Pixel coordinate grounding data:
● ● ●
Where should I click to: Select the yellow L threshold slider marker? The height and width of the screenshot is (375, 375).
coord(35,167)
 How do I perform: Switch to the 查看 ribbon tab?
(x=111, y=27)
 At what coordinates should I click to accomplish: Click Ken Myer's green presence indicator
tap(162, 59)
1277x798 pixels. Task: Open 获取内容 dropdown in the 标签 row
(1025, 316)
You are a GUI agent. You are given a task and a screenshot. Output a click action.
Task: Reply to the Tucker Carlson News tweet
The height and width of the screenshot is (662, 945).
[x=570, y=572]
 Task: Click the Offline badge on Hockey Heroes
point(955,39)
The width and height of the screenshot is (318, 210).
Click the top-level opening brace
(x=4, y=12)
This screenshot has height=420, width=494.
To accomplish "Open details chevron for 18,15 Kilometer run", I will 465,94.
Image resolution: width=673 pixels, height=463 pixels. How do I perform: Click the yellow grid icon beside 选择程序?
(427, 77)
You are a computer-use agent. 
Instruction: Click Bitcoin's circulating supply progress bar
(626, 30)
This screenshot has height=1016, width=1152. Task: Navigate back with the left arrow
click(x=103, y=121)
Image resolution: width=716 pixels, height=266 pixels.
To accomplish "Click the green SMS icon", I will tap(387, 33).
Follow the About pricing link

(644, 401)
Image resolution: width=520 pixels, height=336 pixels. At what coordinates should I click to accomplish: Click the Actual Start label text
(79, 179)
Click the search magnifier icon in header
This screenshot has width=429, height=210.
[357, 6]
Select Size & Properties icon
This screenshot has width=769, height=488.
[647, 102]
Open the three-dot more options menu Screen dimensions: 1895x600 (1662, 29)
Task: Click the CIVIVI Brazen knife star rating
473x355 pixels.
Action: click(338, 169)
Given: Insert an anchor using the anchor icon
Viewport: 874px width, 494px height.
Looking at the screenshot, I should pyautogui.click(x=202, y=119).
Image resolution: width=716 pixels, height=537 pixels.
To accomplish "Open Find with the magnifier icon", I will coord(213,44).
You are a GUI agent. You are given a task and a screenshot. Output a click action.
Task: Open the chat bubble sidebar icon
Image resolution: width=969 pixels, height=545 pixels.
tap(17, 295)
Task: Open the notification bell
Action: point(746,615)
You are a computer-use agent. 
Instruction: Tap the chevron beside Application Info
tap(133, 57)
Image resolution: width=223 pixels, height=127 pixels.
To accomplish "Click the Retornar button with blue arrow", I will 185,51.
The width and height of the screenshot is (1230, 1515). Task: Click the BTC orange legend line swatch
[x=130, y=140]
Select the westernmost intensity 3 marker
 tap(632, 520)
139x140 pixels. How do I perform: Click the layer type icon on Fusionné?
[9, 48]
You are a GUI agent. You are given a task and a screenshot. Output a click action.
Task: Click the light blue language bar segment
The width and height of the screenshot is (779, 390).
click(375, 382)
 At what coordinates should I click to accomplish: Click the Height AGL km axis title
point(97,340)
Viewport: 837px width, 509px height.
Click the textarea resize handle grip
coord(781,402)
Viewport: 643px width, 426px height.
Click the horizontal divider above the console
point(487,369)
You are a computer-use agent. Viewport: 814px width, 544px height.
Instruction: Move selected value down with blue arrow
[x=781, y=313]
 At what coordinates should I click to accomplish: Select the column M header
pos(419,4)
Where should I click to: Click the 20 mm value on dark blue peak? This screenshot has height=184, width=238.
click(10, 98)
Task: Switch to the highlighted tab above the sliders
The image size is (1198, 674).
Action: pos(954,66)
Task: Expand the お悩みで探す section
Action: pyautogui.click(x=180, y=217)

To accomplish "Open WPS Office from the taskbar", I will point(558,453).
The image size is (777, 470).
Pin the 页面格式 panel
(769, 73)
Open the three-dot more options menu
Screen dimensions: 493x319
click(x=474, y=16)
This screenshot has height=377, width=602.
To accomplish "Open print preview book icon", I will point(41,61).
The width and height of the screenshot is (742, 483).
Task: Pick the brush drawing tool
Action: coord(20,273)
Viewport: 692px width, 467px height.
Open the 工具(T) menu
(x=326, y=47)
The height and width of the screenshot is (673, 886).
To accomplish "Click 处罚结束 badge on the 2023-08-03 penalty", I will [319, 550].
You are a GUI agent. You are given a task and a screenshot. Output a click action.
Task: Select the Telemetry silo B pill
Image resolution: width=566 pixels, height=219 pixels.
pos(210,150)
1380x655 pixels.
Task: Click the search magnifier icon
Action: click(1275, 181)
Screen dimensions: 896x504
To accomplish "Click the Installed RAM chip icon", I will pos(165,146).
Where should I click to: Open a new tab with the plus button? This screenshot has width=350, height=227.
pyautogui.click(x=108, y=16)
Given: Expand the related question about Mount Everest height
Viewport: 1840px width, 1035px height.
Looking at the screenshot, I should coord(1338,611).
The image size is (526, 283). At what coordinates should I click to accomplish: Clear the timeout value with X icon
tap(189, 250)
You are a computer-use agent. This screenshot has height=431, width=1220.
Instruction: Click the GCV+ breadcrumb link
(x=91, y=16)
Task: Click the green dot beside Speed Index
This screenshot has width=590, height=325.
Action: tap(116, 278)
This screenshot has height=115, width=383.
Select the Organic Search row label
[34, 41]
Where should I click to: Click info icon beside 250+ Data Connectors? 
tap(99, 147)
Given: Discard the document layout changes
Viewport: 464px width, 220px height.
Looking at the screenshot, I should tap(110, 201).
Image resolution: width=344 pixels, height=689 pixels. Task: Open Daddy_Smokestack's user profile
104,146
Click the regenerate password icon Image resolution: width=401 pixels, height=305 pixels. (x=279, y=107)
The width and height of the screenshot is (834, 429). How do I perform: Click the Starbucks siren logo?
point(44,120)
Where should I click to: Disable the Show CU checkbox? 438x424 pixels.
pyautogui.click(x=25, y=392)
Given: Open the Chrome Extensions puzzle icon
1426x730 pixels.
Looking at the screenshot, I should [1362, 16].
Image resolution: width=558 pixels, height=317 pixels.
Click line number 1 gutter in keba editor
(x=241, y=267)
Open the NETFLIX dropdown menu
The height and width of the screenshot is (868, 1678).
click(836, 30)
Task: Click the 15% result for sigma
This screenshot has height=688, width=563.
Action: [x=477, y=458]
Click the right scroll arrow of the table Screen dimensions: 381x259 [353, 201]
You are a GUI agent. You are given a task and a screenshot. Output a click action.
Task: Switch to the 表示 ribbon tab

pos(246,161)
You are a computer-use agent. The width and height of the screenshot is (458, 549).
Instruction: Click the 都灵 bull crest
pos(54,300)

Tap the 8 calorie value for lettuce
● ● ●
* Exercise aim
The data above is to be restated line for line, word for word.

* The completed task
Where should I click to: Select the yellow L threshold slider marker? The height and width of the screenshot is (375, 375).
coord(35,167)
 How do I perform: Switch to the 查看 ribbon tab?
(x=111, y=27)
 At what coordinates should I click to accomplish: Click Ken Myer's green presence indicator
tap(162, 59)
1277x798 pixels. Task: Open 获取内容 dropdown in the 标签 row
(1025, 316)
You are a GUI agent. You are given a task and a screenshot. Output a click action.
Task: Reply to the Tucker Carlson News tweet
The height and width of the screenshot is (662, 945).
[x=570, y=572]
 Task: Click the Offline badge on Hockey Heroes
point(955,39)
The width and height of the screenshot is (318, 210).
Click the top-level opening brace
(x=4, y=12)
This screenshot has height=420, width=494.
To accomplish "Open details chevron for 18,15 Kilometer run", I will 465,94.
Image resolution: width=673 pixels, height=463 pixels. How do I perform: Click the yellow grid icon beside 选择程序?
(427, 77)
You are a computer-use agent. 
Instruction: Click Bitcoin's circulating supply progress bar
(626, 30)
This screenshot has height=1016, width=1152. Task: Navigate back with the left arrow
click(x=103, y=121)
Image resolution: width=716 pixels, height=266 pixels.
To accomplish "Click the green SMS icon", I will tap(387, 33).
Follow the About pricing link

(644, 401)
Image resolution: width=520 pixels, height=336 pixels. At what coordinates should I click to accomplish: Click the Actual Start label text
(79, 179)
Click the search magnifier icon in header
This screenshot has width=429, height=210.
[357, 6]
Select Size & Properties icon
This screenshot has width=769, height=488.
[647, 102]
Open the three-dot more options menu Screen dimensions: 1895x600 (1662, 29)
Task: Click the CIVIVI Brazen knife star rating
473x355 pixels.
Action: click(338, 169)
Given: Insert an anchor using the anchor icon
Viewport: 874px width, 494px height.
Looking at the screenshot, I should pyautogui.click(x=202, y=119).
Image resolution: width=716 pixels, height=537 pixels.
To accomplish "Open Find with the magnifier icon", I will coord(213,44).
You are a GUI agent. You are given a task and a screenshot. Output a click action.
Task: Open the chat bubble sidebar icon
Image resolution: width=969 pixels, height=545 pixels.
tap(17, 295)
Task: Open the notification bell
Action: point(746,615)
You are a computer-use agent. 
Instruction: Tap the chevron beside Application Info
tap(133, 57)
Image resolution: width=223 pixels, height=127 pixels.
To accomplish "Click the Retornar button with blue arrow", I will 185,51.
The width and height of the screenshot is (1230, 1515). Task: Click the BTC orange legend line swatch
[x=130, y=140]
Select the westernmost intensity 3 marker
 tap(632, 520)
139x140 pixels. How do I perform: Click the layer type icon on Fusionné?
[9, 48]
You are a GUI agent. You are given a task and a screenshot. Output a click action.
Task: Click the light blue language bar segment
The width and height of the screenshot is (779, 390).
click(375, 382)
 At what coordinates should I click to accomplish: Click the Height AGL km axis title
point(97,340)
Viewport: 837px width, 509px height.
Click the textarea resize handle grip
coord(781,402)
Viewport: 643px width, 426px height.
Click the horizontal divider above the console
point(487,369)
You are a computer-use agent. Viewport: 814px width, 544px height.
Instruction: Move selected value down with blue arrow
[x=781, y=313]
 At what coordinates should I click to accomplish: Select the column M header
pos(419,4)
Where should I click to: Click the 20 mm value on dark blue peak? This screenshot has height=184, width=238.
click(10, 98)
Task: Switch to the highlighted tab above the sliders
The image size is (1198, 674).
Action: pos(954,66)
Task: Expand the お悩みで探す section
Action: pyautogui.click(x=180, y=217)

To accomplish "Open WPS Office from the taskbar", I will point(558,453).
The image size is (777, 470).
Pin the 页面格式 panel
(769, 73)
Open the three-dot more options menu
Screen dimensions: 493x319
click(x=474, y=16)
This screenshot has height=377, width=602.
To accomplish "Open print preview book icon", I will point(41,61).
The width and height of the screenshot is (742, 483).
Task: Pick the brush drawing tool
Action: coord(20,273)
Viewport: 692px width, 467px height.
Open the 工具(T) menu
(x=326, y=47)
The height and width of the screenshot is (673, 886).
To accomplish "Click 处罚结束 badge on the 2023-08-03 penalty", I will [319, 550].
You are a GUI agent. You are given a task and a screenshot. Output a click action.
Task: Select the Telemetry silo B pill
Image resolution: width=566 pixels, height=219 pixels.
pos(210,150)
1380x655 pixels.
Task: Click the search magnifier icon
Action: click(1275, 181)
Screen dimensions: 896x504
To accomplish "Click the Installed RAM chip icon", I will pos(165,146).
Where should I click to: Open a new tab with the plus button? This screenshot has width=350, height=227.
pyautogui.click(x=108, y=16)
Given: Expand the related question about Mount Everest height
Viewport: 1840px width, 1035px height.
Looking at the screenshot, I should coord(1338,611).
The image size is (526, 283). At what coordinates should I click to accomplish: Clear the timeout value with X icon
tap(189, 250)
You are a computer-use agent. This screenshot has height=431, width=1220.
Instruction: Click the GCV+ breadcrumb link
(x=91, y=16)
Task: Click the green dot beside Speed Index
This screenshot has width=590, height=325.
Action: tap(116, 278)
This screenshot has height=115, width=383.
Select the Organic Search row label
[34, 41]
Where should I click to: Click info icon beside 250+ Data Connectors? 
tap(99, 147)
Given: Discard the document layout changes
Viewport: 464px width, 220px height.
Looking at the screenshot, I should tap(110, 201).
Image resolution: width=344 pixels, height=689 pixels. Task: Open Daddy_Smokestack's user profile
104,146
Click the regenerate password icon Image resolution: width=401 pixels, height=305 pixels. (x=279, y=107)
The width and height of the screenshot is (834, 429). How do I perform: Click the Starbucks siren logo?
point(44,120)
Where should I click to: Disable the Show CU checkbox? 438x424 pixels.
pyautogui.click(x=25, y=392)
Given: Open the Chrome Extensions puzzle icon
1426x730 pixels.
Looking at the screenshot, I should [1362, 16].
Image resolution: width=558 pixels, height=317 pixels.
Click line number 1 gutter in keba editor
(x=241, y=267)
Open the NETFLIX dropdown menu
The height and width of the screenshot is (868, 1678).
click(836, 30)
Task: Click the 15% result for sigma
This screenshot has height=688, width=563.
Action: [x=477, y=458]
Click the right scroll arrow of the table Screen dimensions: 381x259 [353, 201]
You are a GUI agent. You are given a task and a screenshot. Output a click action.
Task: Switch to the 表示 ribbon tab

pos(246,161)
You are a computer-use agent. The width and height of the screenshot is (458, 549).
Instruction: Click the 都灵 bull crest
pos(54,300)

Tap the 8 calorie value for lettuce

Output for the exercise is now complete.